Il Consiglio Direttivo della CGIA ha eletto il nuovo presidente: si tratta di Michele Furlan, 61 anni, imprenditore edile di Mestre, specializzato nel settore della ristrutturazione. Da oltre tre decenni guida l’azienda di famiglia assieme al fratello Giancarlo. Furlan è stato eletto per acclamazione dai quaranta piccoli imprenditori presenti, in rappresentanza delle 16 categorie artigiane aderenti all’Associazione che conta oltre 1.500 iscritti. Nel ruolo di vicepresidente sarà affiancato da Claudio Dozzo, esponente del settore orafo.
Le prime parole di Michele Furlan

“Raccogliere l’eredità di Roberto Bottan non sarà semplice – ha dichiarato Furlan subito dopo l’elezione – . Perché in questi ultimi quindici anni è stato un punto di riferimento fondamentale per tutta la nostra CGIA. La sua presenza in Giunta sarà preziosa. E ci aiuterà a potenziare il ruolo e il peso della nostra Associazione sia a livello locale che nazionale”.
Nel discorso di insediamento, il neo presidente ha rivolto l’attenzione anche alla delicata situazione economica che continua a interessare il tessuto produttivo veneziano.
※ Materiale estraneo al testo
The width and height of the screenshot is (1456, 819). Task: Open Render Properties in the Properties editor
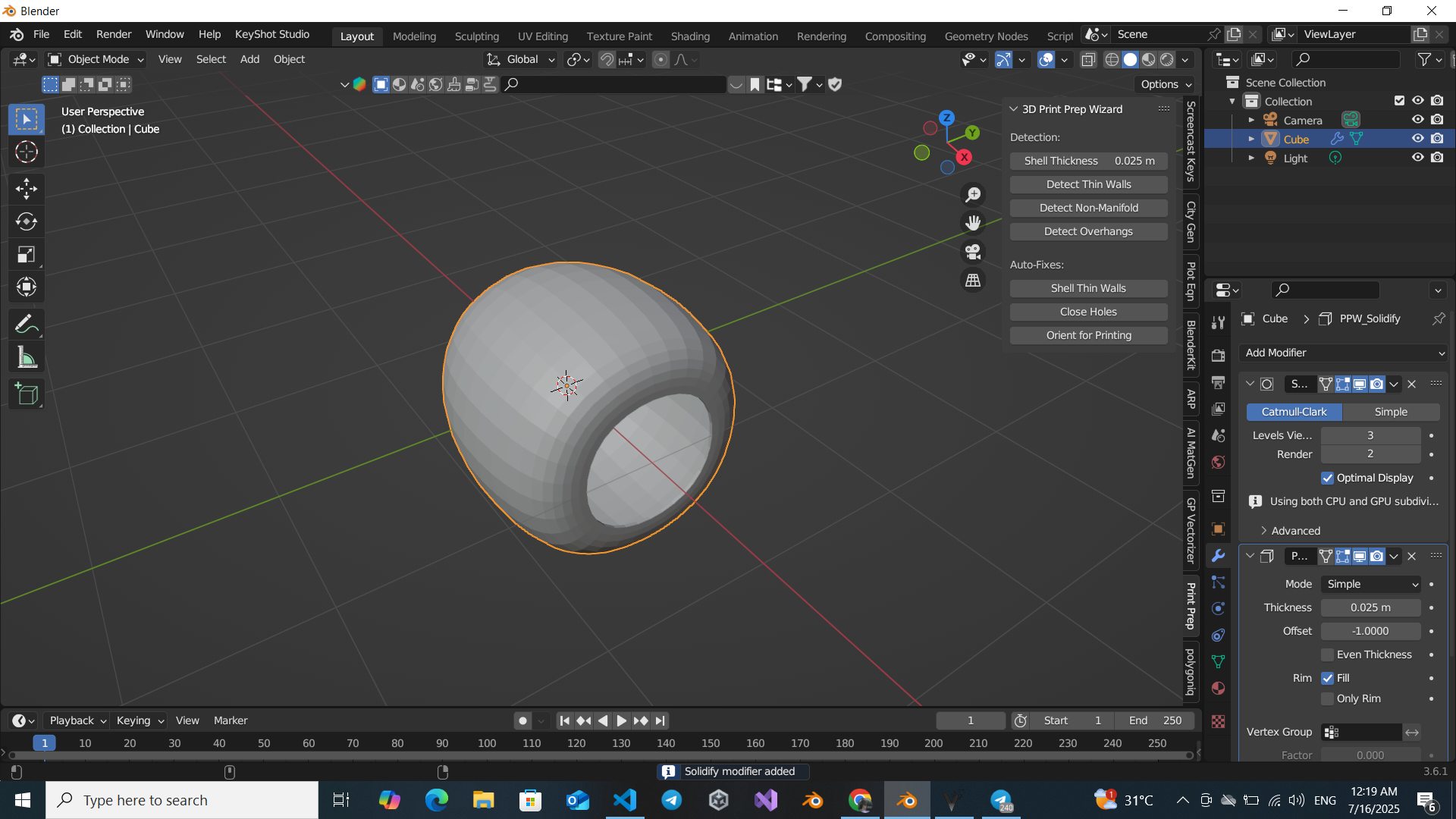[1219, 355]
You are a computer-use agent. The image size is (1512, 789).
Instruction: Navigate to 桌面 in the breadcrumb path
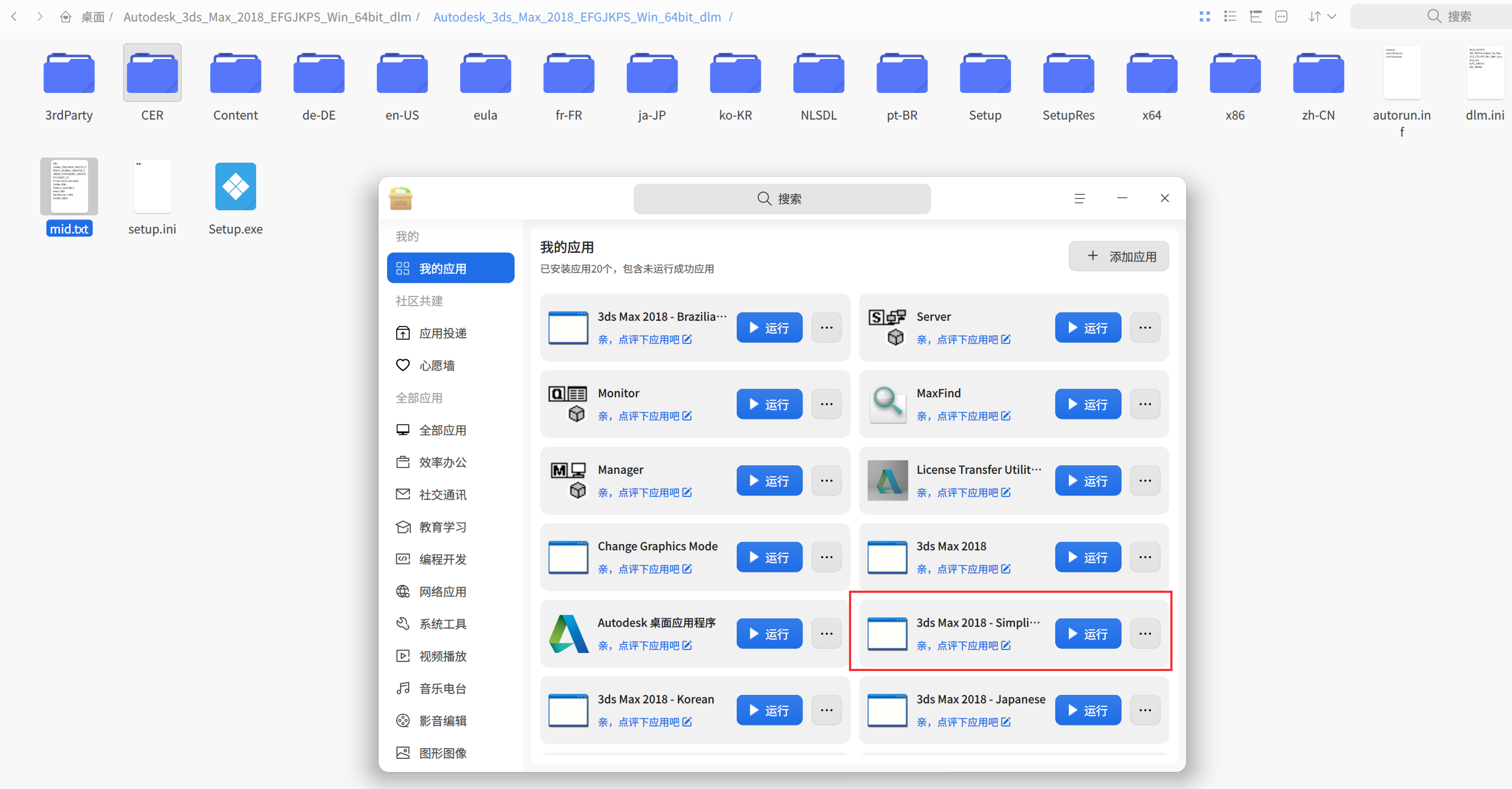click(92, 17)
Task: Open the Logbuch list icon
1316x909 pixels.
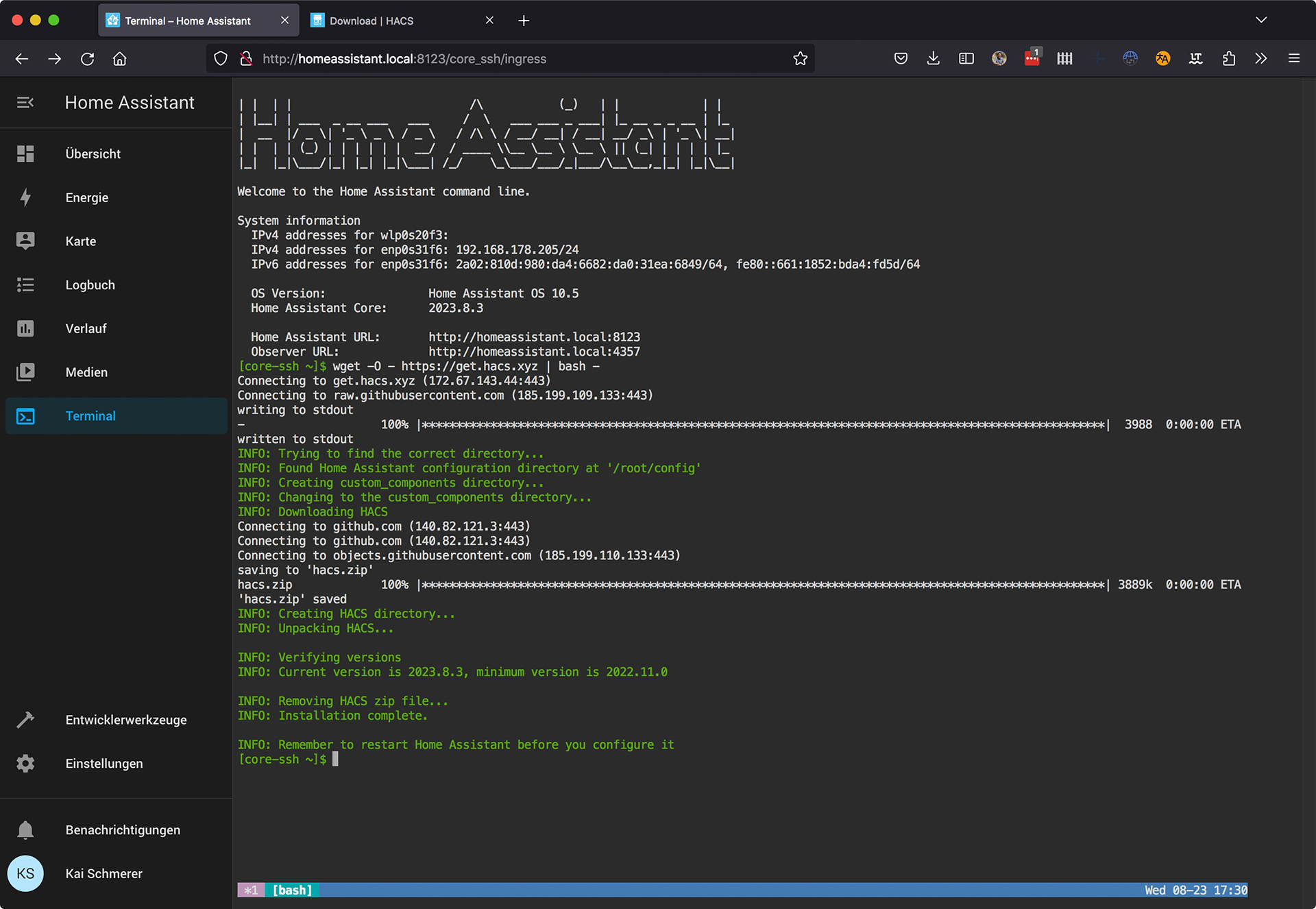Action: 25,284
Con particolare riferimento al comparto artigiano

“Di fronte alle difficoltà che continuano a gravare sulle piccole imprese – ha aggiunto Furlan – intendiamo consolidare ulteriormente i servizi reali che l’Associazione eroga alle nostre aziende associate. Potenziando l’Ufficio studi a supporto delle categorie artigiane e sviluppando l’area sociale attraverso il progetto CGIA Educational”. Iniziativa, quest’ultima, che da anni coinvolge una trentina di istituti superiori del nostro territorio. Con l’obiettivo di avvicinare i giovani al mondo dell’artigianato e delle professioni manuali.
Confermati nella Giunta esecutiva

Nel corso della riunione sono stati confermati nella Giunta Esecutiva il presidente uscente, Roberto Bottan (autoriparatore). Paolo Trevisan (grafico), Emanuele Bergamin (fotografo), Stefano Bassetto (impiantista elettrico) e Vania Stevanato (autoriparatore). Fanno invece il loro ingresso Marino Gottardo (operatore del trasporto persone) e Massimo Scanferlato (edile).